§ **Text**:
** Start **
Section 2.36 of the Account Purchase Agreement is hereby amended and restated to read in its entirety as follows:

“2.36            “Purchase Price” means, for (a) any Purchased Account which is not a Permanent Placement Account and the Related Rights with respect thereto, an amount equal to 90% of the gross face amount of such Purchased Account, and (b) any Purchased Account which is a Permanent Placement Account and the Related Rights with respect thereto, an amount equal to 80% of the gross face amount of such Purchased Account, in each case, less any charges with respect to such Purchased Account and less any amount of any trade discounts, credits or allowances, or any other reductions or adjustments to such Purchased Account taken by the Account Debtor. These percentages may be adjusted by WFBC at any time at WFBC’s sole discretion.”

(d)
** End **
§ **Short problem 1**:
Summarize the text in two sentences.
The text and the rows were taken from unrelated sources.

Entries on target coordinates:
** Start **
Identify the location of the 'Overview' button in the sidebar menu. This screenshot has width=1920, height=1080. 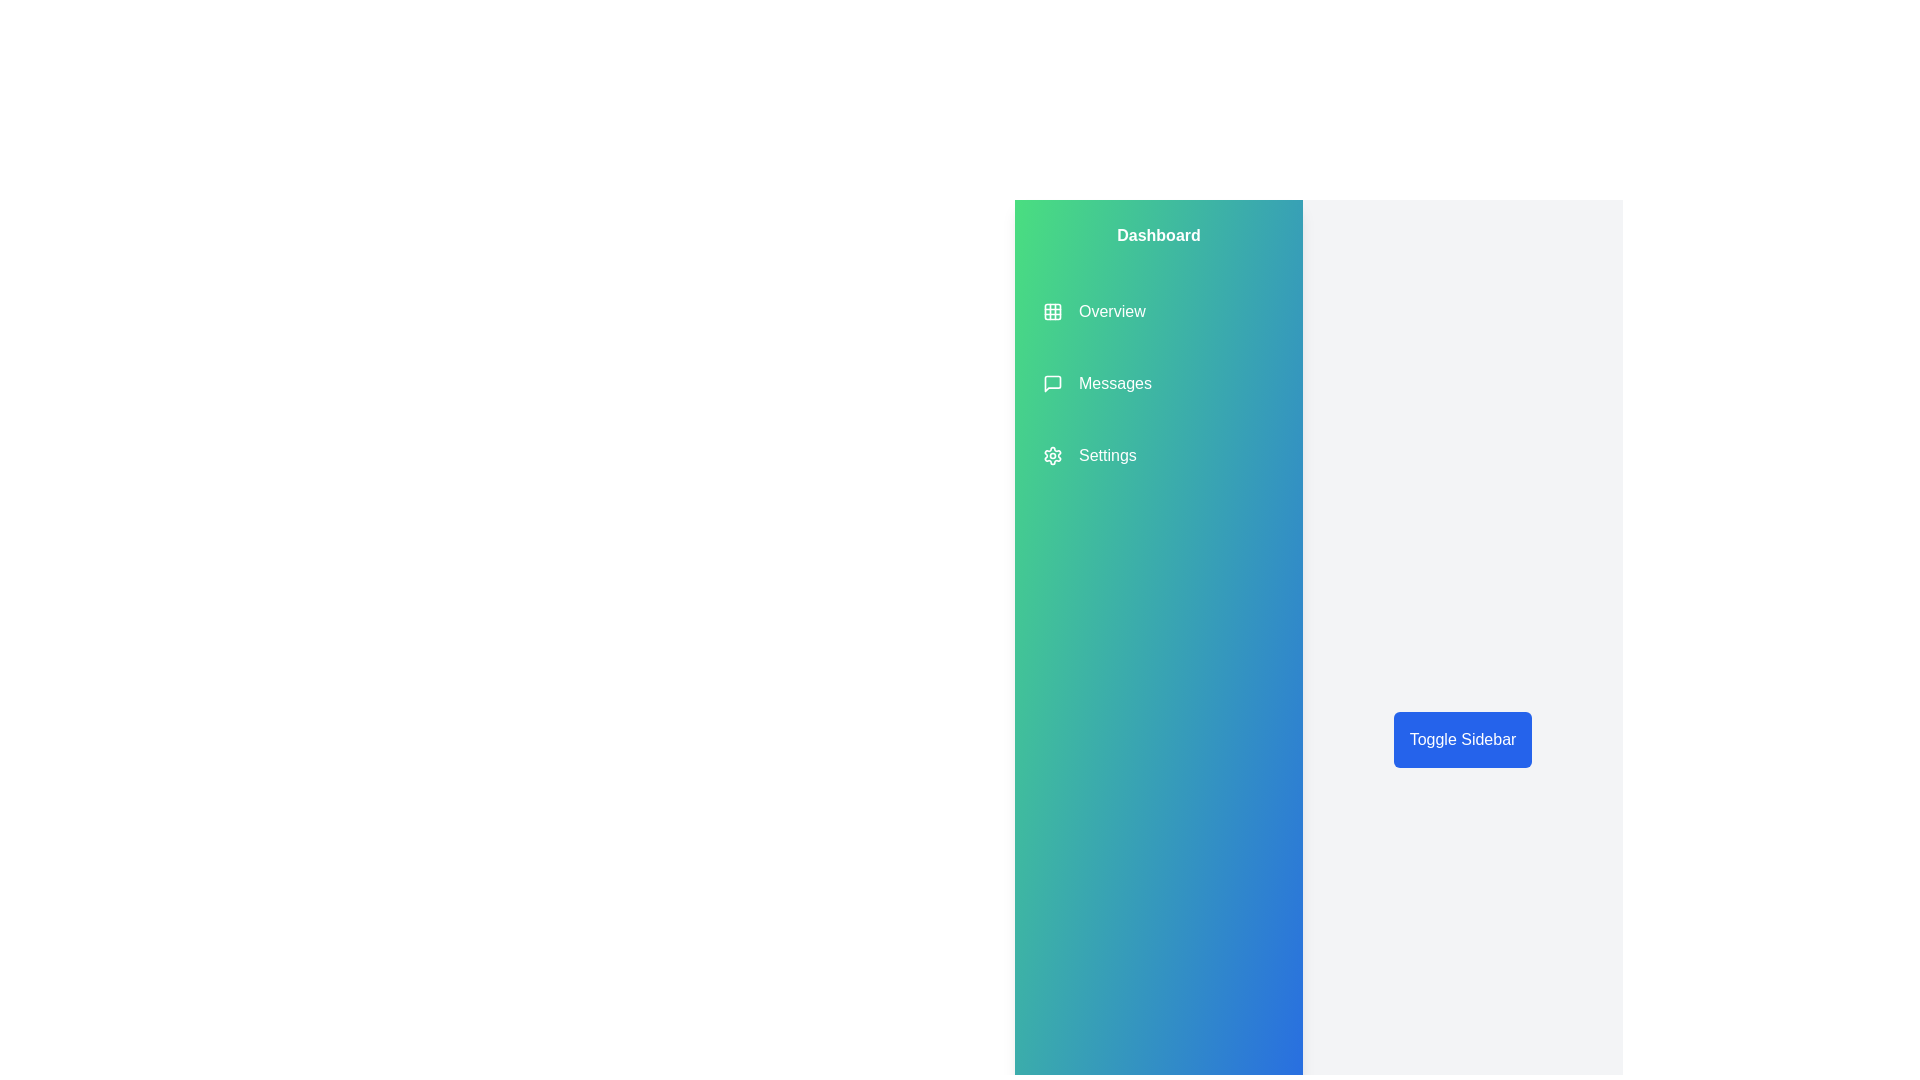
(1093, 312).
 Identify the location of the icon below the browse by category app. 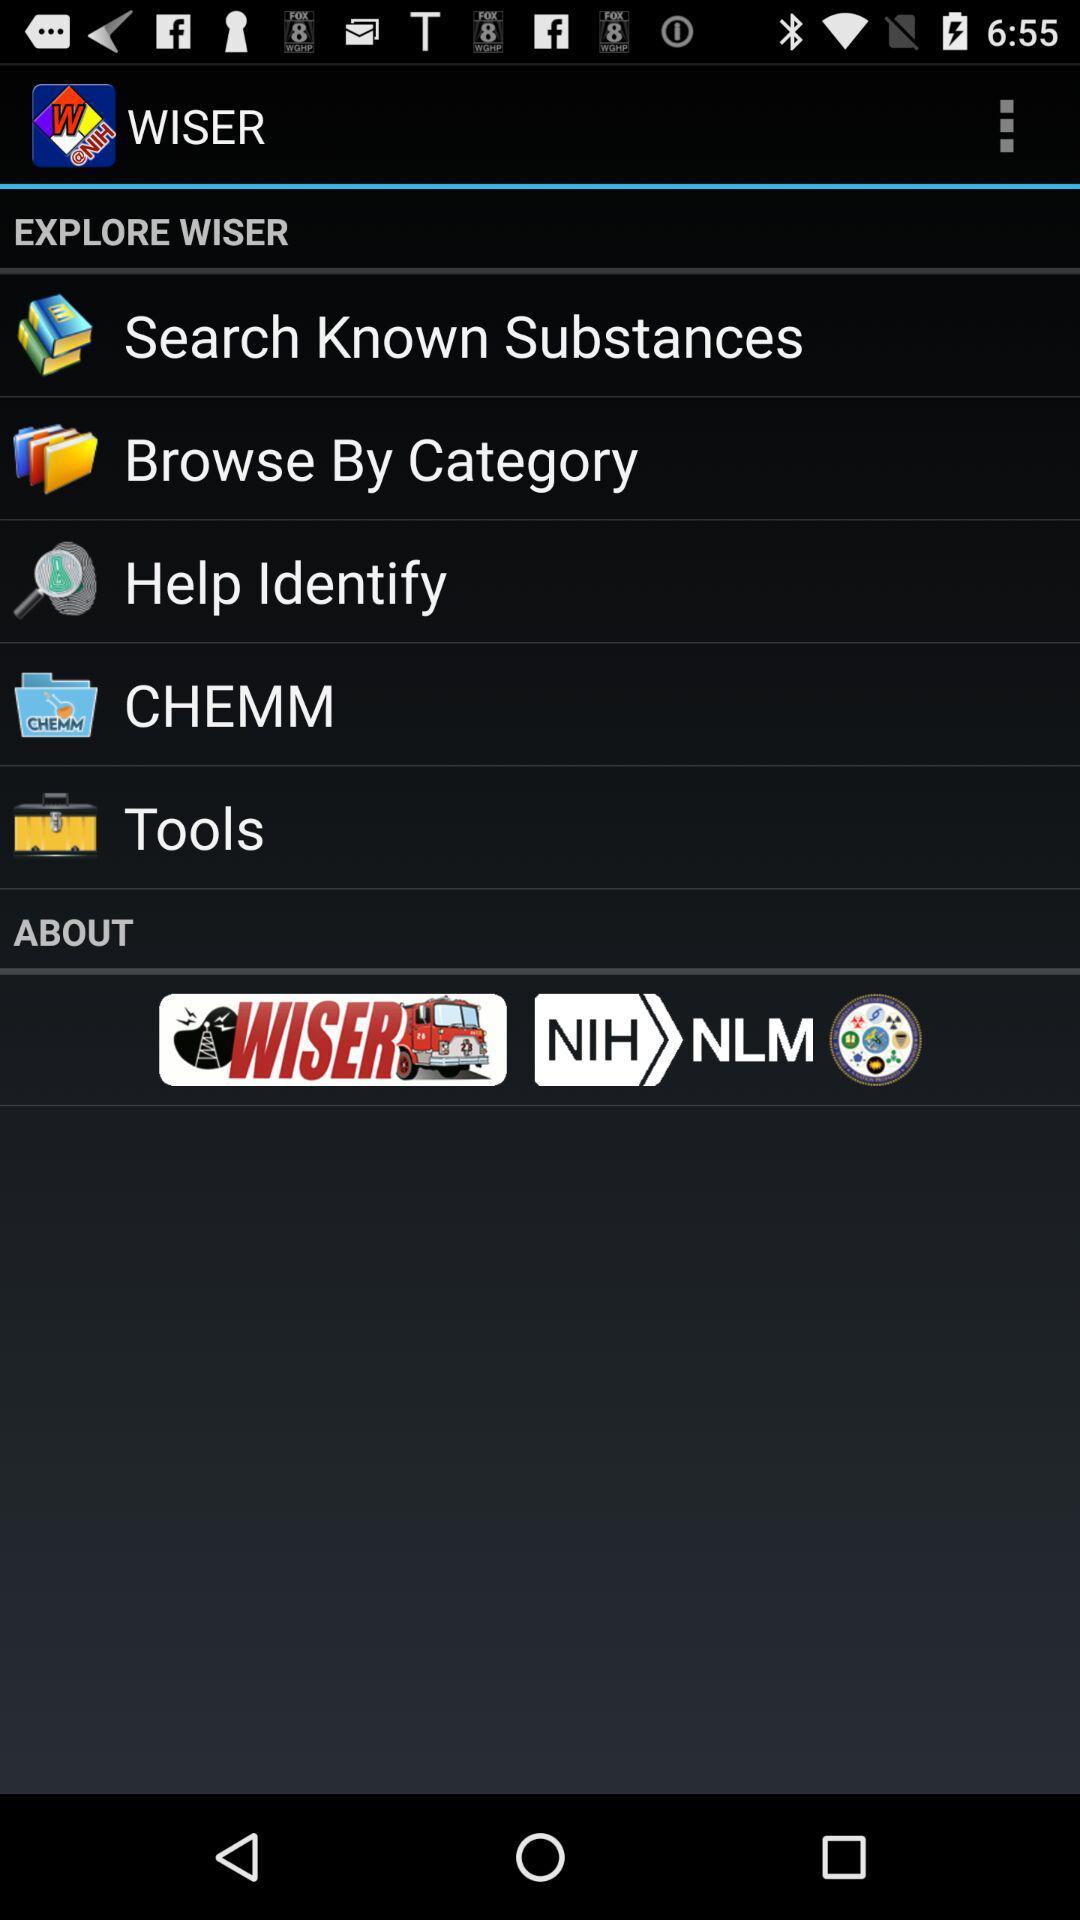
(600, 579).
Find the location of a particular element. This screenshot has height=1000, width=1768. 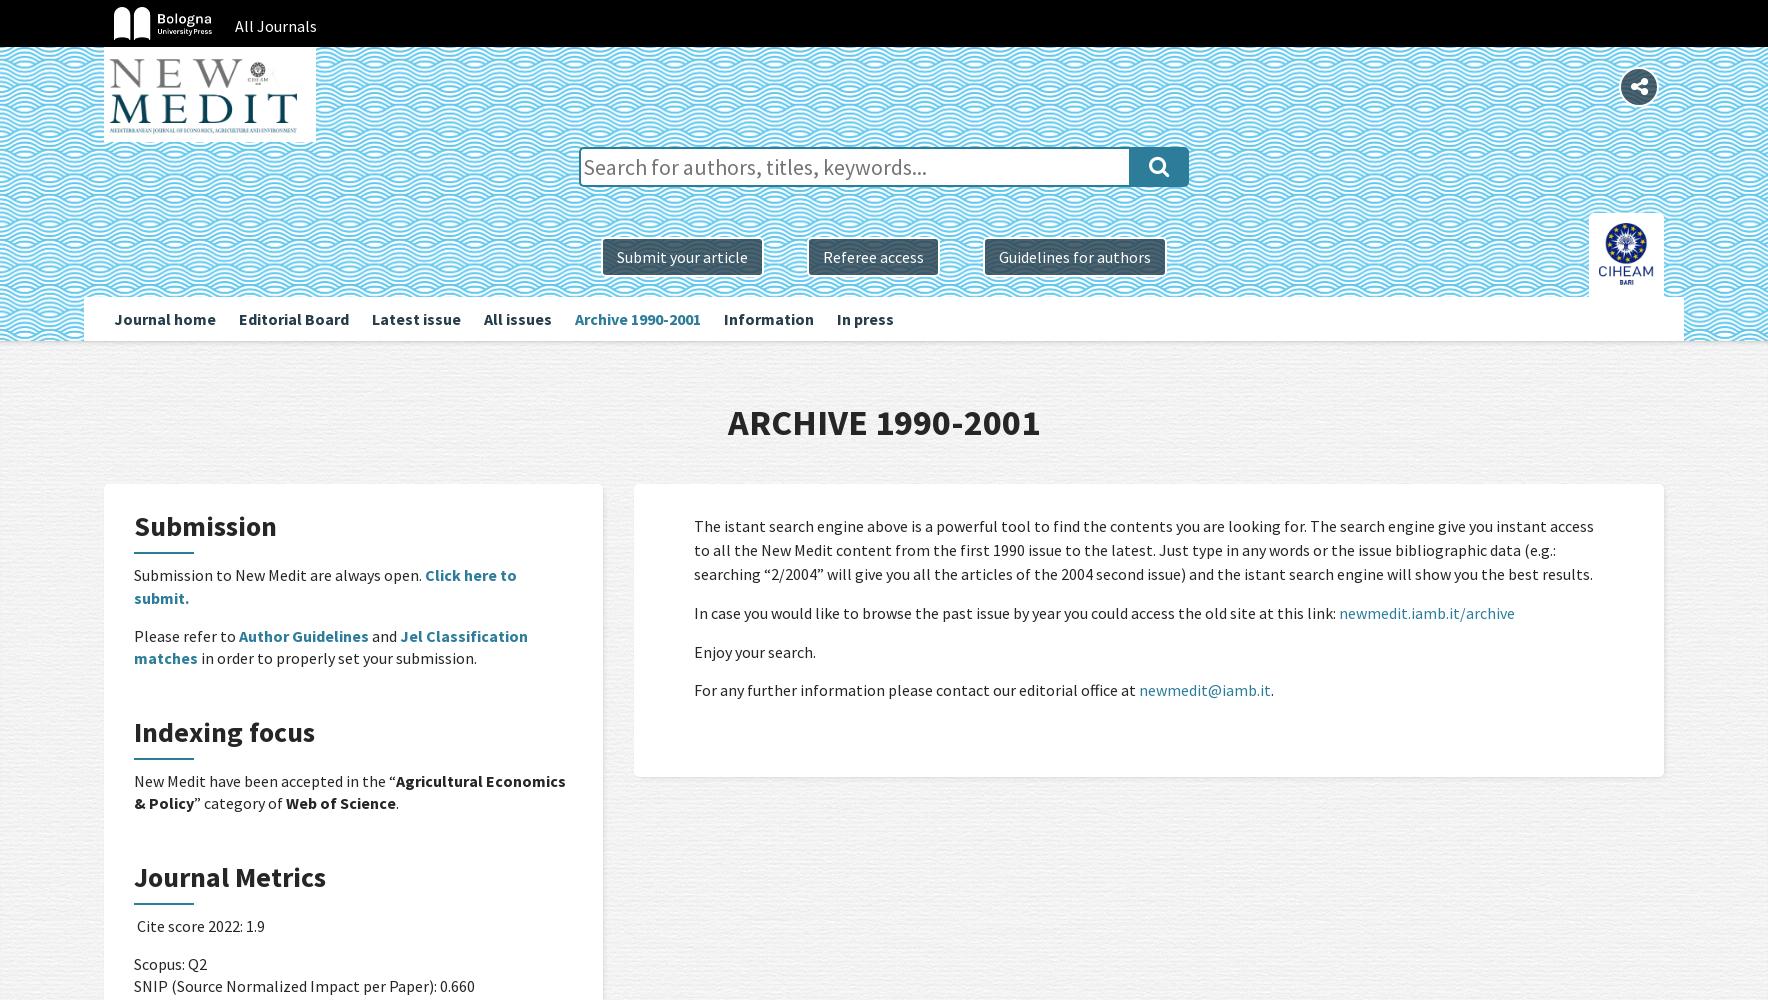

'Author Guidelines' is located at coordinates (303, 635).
** End **
§ **Short problem 2**:
In the rows, replace "particular element" with "specific item" in the lines from the one with "Find the location" through the end of the rows, and write out only those lines, leaving the pictures out.

§ **Worked answer 1**:
Section 2.36 of the Account Purchase Agreement is amended and restated to define "Purchase Price" as an amount equal to 90% of the gross face amount for a Purchased Account that is not a Permanent Placement Account and 80% for one that is, in each case together with the Related Rights. In each case, charges and any trade discounts, credits, allowances, or other reductions or adjustments taken by the Account Debtor are subtracted, and WFBC may adjust these percentages at any time at its sole discretion.

§ **Worked answer 2**:
Find the location of a specific item. This screenshot has height=1000, width=1768. 

'Author Guidelines' is located at coordinates (303, 635).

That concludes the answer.